Israel to Turkey: No malicious intent in 'Marmara' raid

Officials discuss ways to end political crisis between Ankara and Jerusalem; sources close to Lieberman: "Turks need to apologize to us."

December 7, 2010 22:46
2 minute read.
Turkish Prime Minister Recep Tayyip Erdogan

Recep Tayyip Erdogan 311. (photo credit: ASSOCIATED PRESS)

In an effort to put an end to the crisis in Israeli-Turkish ties caused by the Gaza flotilla incident last May, Israel is looking for wording of a formula that will make clear that Israel “did not act in malice” when it overtook the boat as it was trying to break the blockade, an Israeli official said Tuesday night.

The official’s comments came amid meetings held in Geneva over the last few days between top Israeli and Turkish officials following the Turkish gesture last week of sending two planes to Israel to help fight the fire on Mount Carmel.

'Israel, Turkey hold second meeting to mend ties'
Fire warms up ties with Turkey

Even as Israeli representative Yosef Ciechanover and Feridun Sinirlioglu were conducting talks in Geneva to come up with a formula, Turkish Prime Minister Recep Tayyip Erdogan continued to insist on an Israeli apology and an end to the blockade of the Gaza Strip.

According to AFP, Erdogan said in a weekly speech in parliament, “If anyone wants to turn a new page, they must first admit their crime... apologize and pay compensation.

“And we are also saying that the embargoes – which have been relaxed but that’s not enough – must be lifted,” he said.

“If we see these steps being taken, then we will evaluate the situation... We are not acting with feelings of grudge and hatred,” he added.

Sources close to Foreign Minister Avigdor Lieberman, meanwhile, said that an apology to Turkey would be no less than a “surrender to terrorism.”

“Israel needs to ask for a Turkish apology, and for it to pay compensation for the aid it gave those supporting terrorists and the IHH, which countries such as Germany have called a terrorist organization.”

Turkish officials reportedly said that Israel had agreed to pay compensation to the families of the nine Turkish citizens killed in the incident as well as damages to those injured, and that what was now being discussed was the wording of the Israeli apology.

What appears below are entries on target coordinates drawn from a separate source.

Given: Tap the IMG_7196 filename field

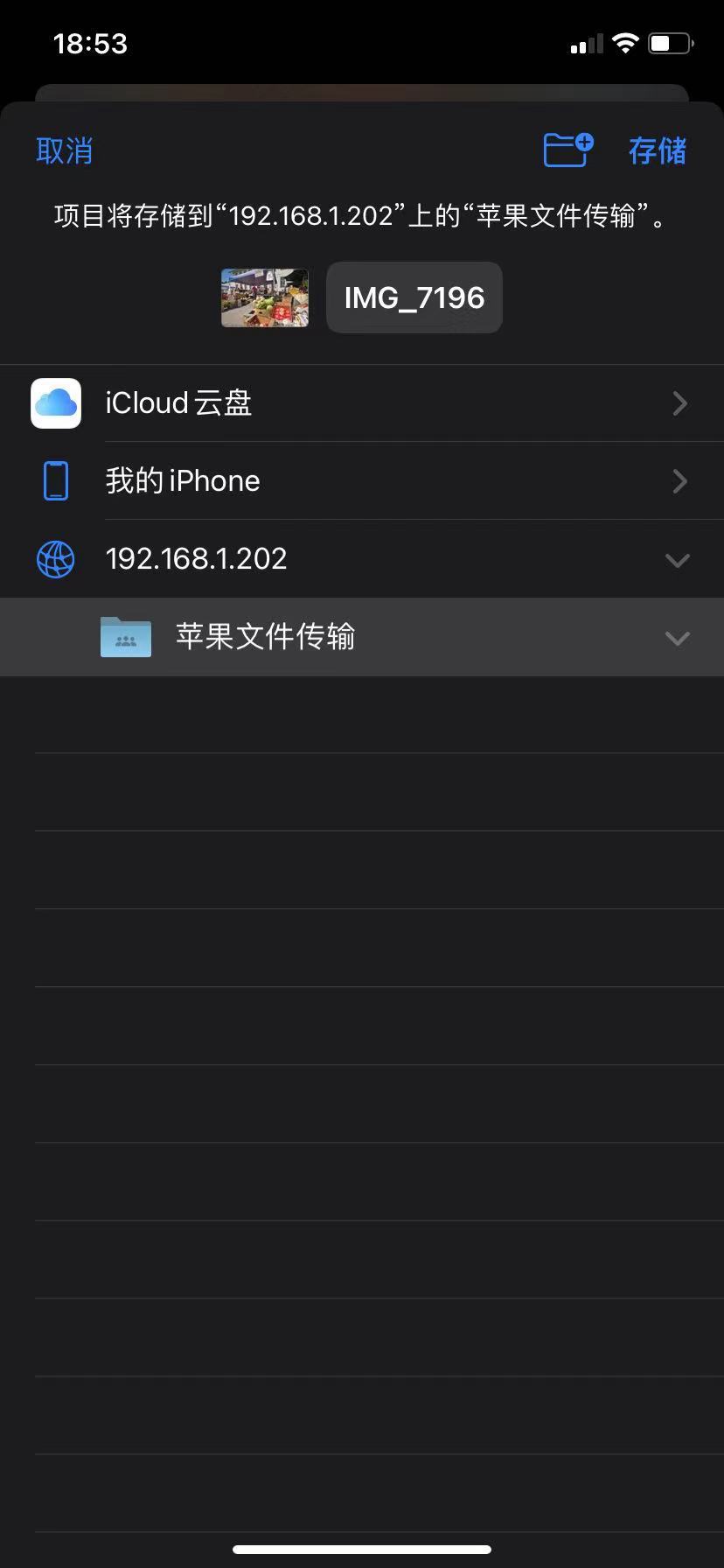Looking at the screenshot, I should (x=414, y=298).
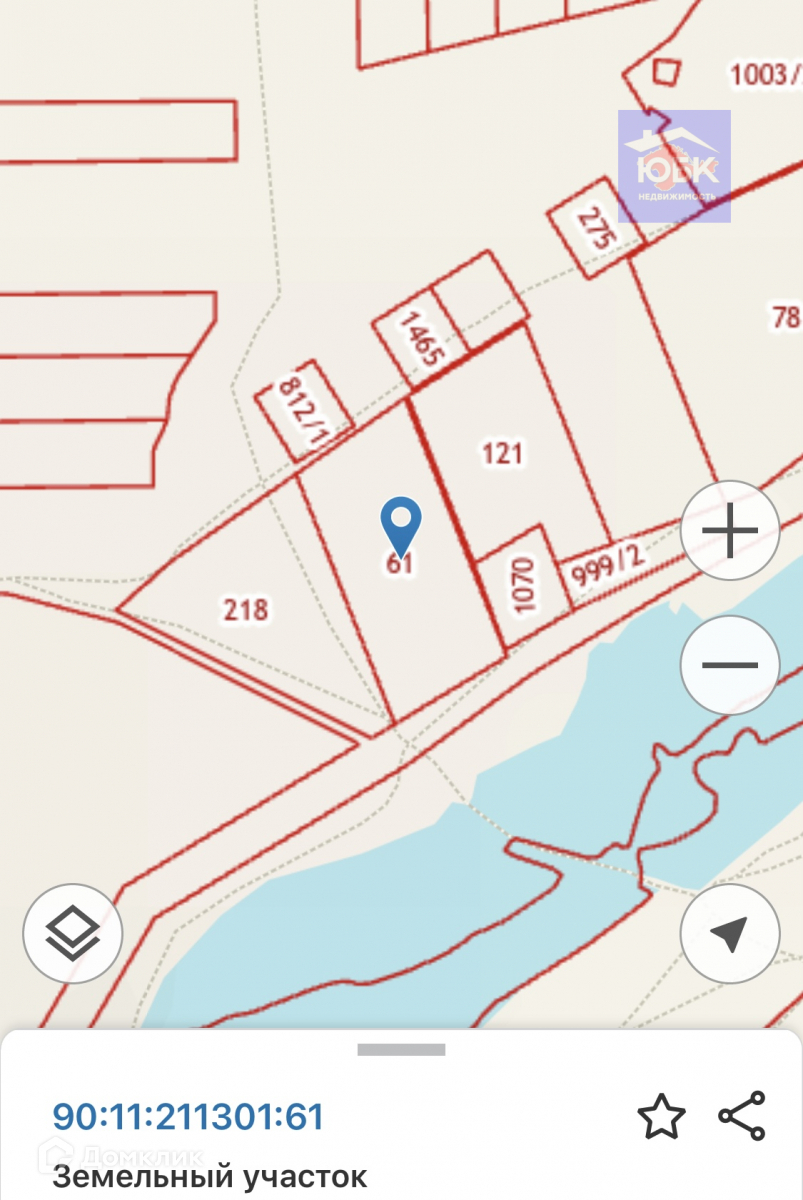This screenshot has height=1200, width=803.
Task: Zoom in on the map
Action: click(730, 531)

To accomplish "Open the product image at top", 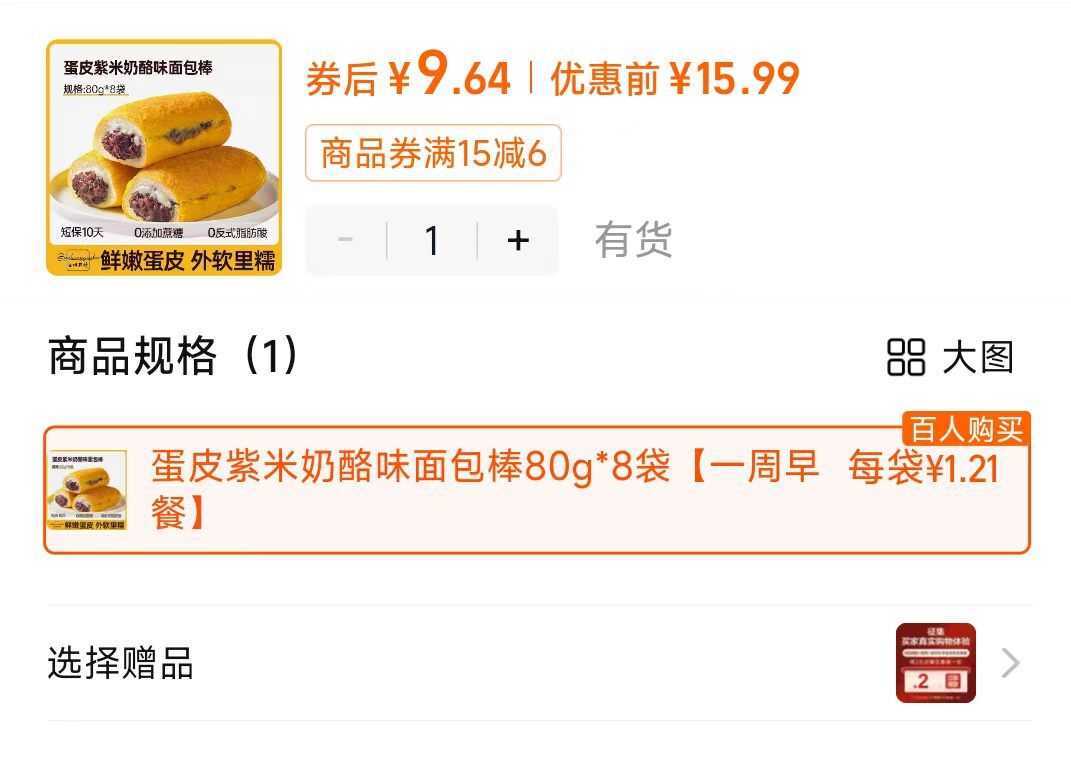I will point(164,157).
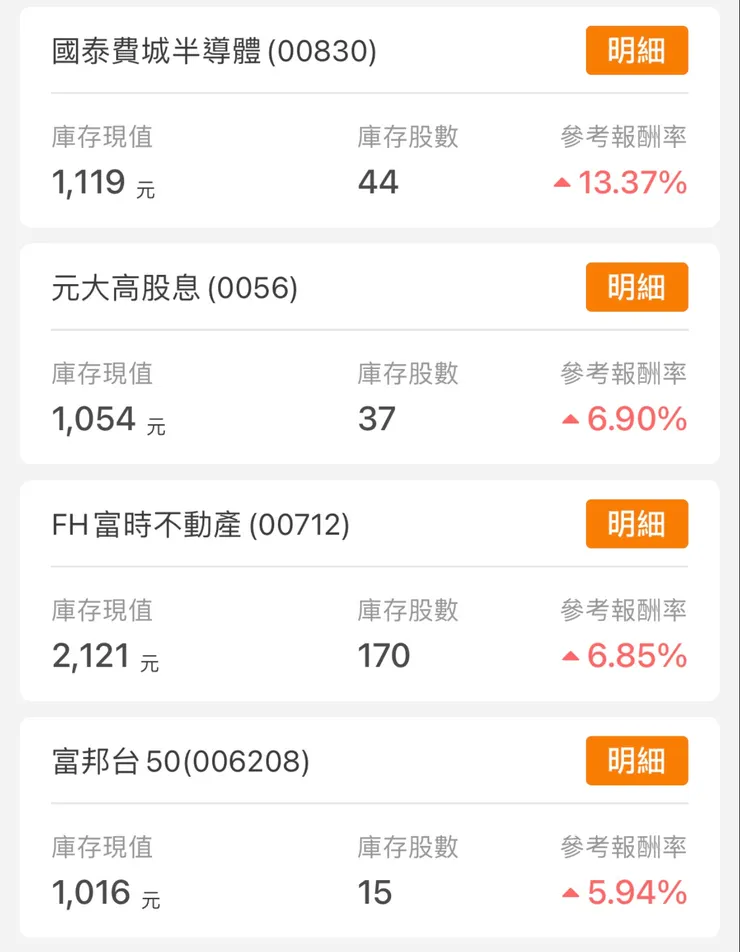Click the 庫存現值 label on the 0056 card

104,374

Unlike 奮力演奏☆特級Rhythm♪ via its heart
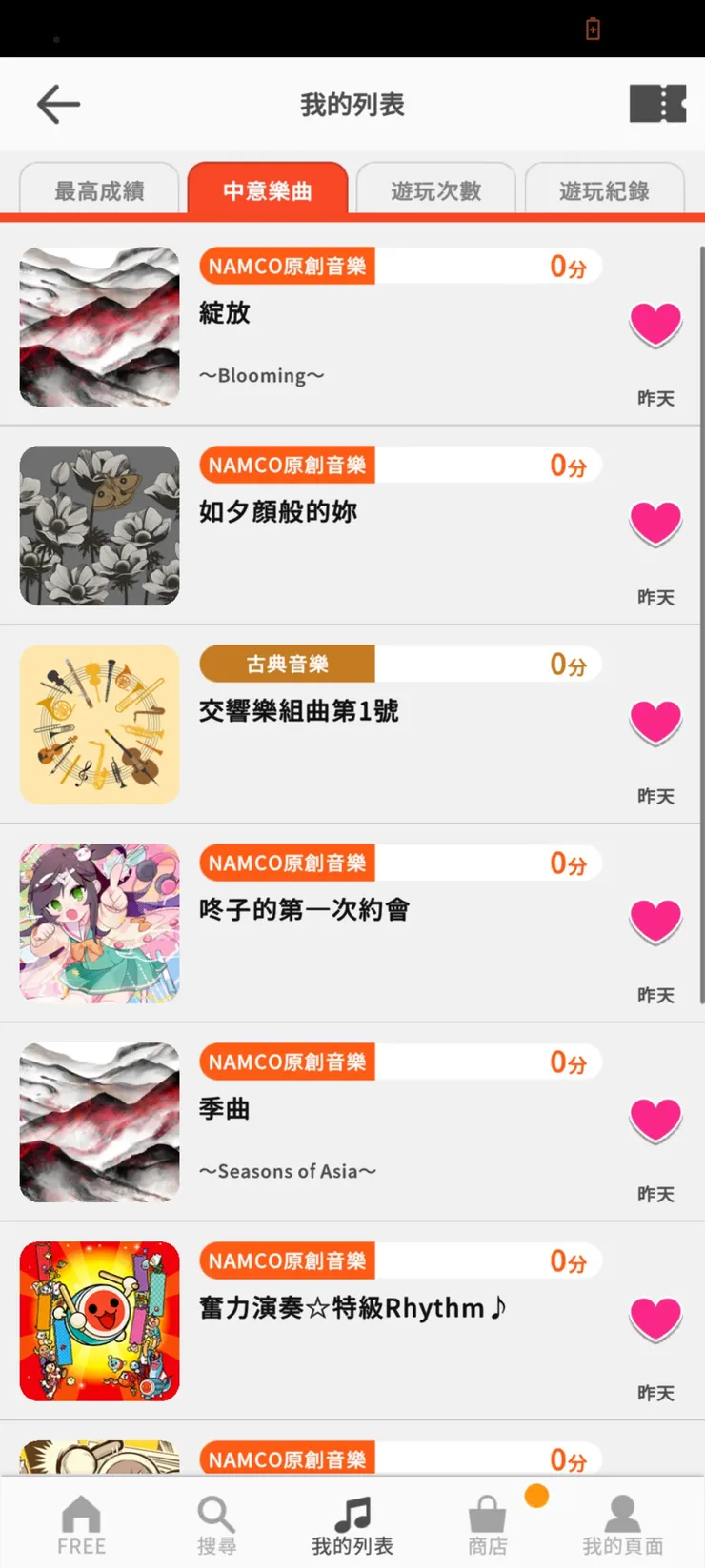[655, 1320]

Netanyahu, at a press conference Monday, ignored a question regarding whether he would apologize, saying instead that he had expressed his appreciation to the Turks for their assistance with fighting the fire, and hoped that the ties between the two countries would improve.

Netanyahu is intent on ensuring that IDF soldiers are not in any way vulnerable to legal proceedings being opened against them here or abroad, one Israeli official said.

Turkey has made an apology and compensation a pre-condition to returning its envoy to Tel Aviv and to returning ties between the two countries to “normal.”

In a related development, the security cabinet is expected on Wednesday to discuss a further easing of restrictions on Gaza, and allowing more exports out of the region to improve the economic situation there. Government officials said that allowing more exports means that the goods will go through Ashdod port, a serious security problem since Israel cannot, obviously, depend on Hamas officials inside Gaza to provide a security check on the outgoing cargo.